### [WORK TO DO]
Copy the listing below word for word, starting at the line that contains "Task: Click the settings" and stopping after the line that contains "Action: coord(221,101)".

### [LISTED ENTRIES]
%%
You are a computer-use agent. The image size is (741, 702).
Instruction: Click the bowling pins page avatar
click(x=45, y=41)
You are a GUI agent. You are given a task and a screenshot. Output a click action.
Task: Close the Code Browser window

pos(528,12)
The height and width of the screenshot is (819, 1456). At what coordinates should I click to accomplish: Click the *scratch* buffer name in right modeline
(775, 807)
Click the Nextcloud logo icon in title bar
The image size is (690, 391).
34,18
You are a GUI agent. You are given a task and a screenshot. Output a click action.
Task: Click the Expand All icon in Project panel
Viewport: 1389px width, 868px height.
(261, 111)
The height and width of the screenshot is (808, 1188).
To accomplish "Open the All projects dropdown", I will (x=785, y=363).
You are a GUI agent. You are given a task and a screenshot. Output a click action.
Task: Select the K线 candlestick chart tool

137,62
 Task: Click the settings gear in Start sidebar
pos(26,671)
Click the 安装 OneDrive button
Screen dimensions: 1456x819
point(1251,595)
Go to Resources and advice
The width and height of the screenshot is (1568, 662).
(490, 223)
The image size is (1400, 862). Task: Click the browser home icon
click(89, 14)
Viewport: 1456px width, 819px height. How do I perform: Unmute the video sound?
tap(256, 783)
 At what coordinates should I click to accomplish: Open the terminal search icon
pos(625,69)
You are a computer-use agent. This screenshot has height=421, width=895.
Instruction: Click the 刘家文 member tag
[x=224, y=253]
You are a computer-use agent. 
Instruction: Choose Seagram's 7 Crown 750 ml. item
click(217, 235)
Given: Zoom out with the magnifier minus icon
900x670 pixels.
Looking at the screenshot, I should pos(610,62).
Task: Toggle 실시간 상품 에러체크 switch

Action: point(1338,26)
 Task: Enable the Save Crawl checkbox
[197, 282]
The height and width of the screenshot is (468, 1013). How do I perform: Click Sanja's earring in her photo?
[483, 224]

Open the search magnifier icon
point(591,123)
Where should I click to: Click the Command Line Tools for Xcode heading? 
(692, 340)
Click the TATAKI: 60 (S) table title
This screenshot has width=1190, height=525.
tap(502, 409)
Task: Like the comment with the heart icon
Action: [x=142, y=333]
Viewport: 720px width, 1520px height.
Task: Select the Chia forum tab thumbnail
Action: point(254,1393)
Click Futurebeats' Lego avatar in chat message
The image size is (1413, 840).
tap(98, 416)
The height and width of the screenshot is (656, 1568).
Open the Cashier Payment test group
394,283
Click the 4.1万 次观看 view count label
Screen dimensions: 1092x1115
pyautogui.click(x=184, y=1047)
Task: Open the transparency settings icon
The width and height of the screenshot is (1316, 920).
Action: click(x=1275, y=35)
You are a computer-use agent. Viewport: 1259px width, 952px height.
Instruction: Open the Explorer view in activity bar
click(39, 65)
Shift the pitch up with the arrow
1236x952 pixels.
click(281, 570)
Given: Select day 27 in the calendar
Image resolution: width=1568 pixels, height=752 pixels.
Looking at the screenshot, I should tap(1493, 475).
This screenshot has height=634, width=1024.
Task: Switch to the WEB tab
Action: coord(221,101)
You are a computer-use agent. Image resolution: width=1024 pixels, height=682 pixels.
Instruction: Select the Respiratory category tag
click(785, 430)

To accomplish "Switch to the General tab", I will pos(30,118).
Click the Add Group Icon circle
%%
### [RESPONSE]
 Task: Click the settings gear in Start sidebar
pos(26,671)
Click the 安装 OneDrive button
Screen dimensions: 1456x819
point(1251,595)
Go to Resources and advice
The width and height of the screenshot is (1568, 662).
(490, 223)
The image size is (1400, 862). Task: Click the browser home icon
click(89, 14)
Viewport: 1456px width, 819px height. How do I perform: Unmute the video sound?
tap(256, 783)
 At what coordinates should I click to accomplish: Open the terminal search icon
pos(625,69)
You are a computer-use agent. This screenshot has height=421, width=895.
Instruction: Click the 刘家文 member tag
[x=224, y=253]
You are a computer-use agent. 
Instruction: Choose Seagram's 7 Crown 750 ml. item
click(217, 235)
Given: Zoom out with the magnifier minus icon
900x670 pixels.
Looking at the screenshot, I should pos(610,62).
Task: Toggle 실시간 상품 에러체크 switch

Action: point(1338,26)
 Task: Enable the Save Crawl checkbox
[197, 282]
The height and width of the screenshot is (468, 1013). How do I perform: Click Sanja's earring in her photo?
[483, 224]

Open the search magnifier icon
point(591,123)
Where should I click to: Click the Command Line Tools for Xcode heading? 
(692, 340)
Click the TATAKI: 60 (S) table title
This screenshot has width=1190, height=525.
tap(502, 409)
Task: Like the comment with the heart icon
Action: [x=142, y=333]
Viewport: 720px width, 1520px height.
Task: Select the Chia forum tab thumbnail
Action: point(254,1393)
Click Futurebeats' Lego avatar in chat message
The image size is (1413, 840).
tap(98, 416)
The height and width of the screenshot is (656, 1568).
Open the Cashier Payment test group
394,283
Click the 4.1万 次观看 view count label
Screen dimensions: 1092x1115
pyautogui.click(x=184, y=1047)
Task: Open the transparency settings icon
The width and height of the screenshot is (1316, 920).
Action: click(x=1275, y=35)
You are a computer-use agent. Viewport: 1259px width, 952px height.
Instruction: Open the Explorer view in activity bar
click(39, 65)
Shift the pitch up with the arrow
1236x952 pixels.
click(281, 570)
Given: Select day 27 in the calendar
Image resolution: width=1568 pixels, height=752 pixels.
Looking at the screenshot, I should tap(1493, 475).
This screenshot has height=634, width=1024.
Task: Switch to the WEB tab
Action: coord(221,101)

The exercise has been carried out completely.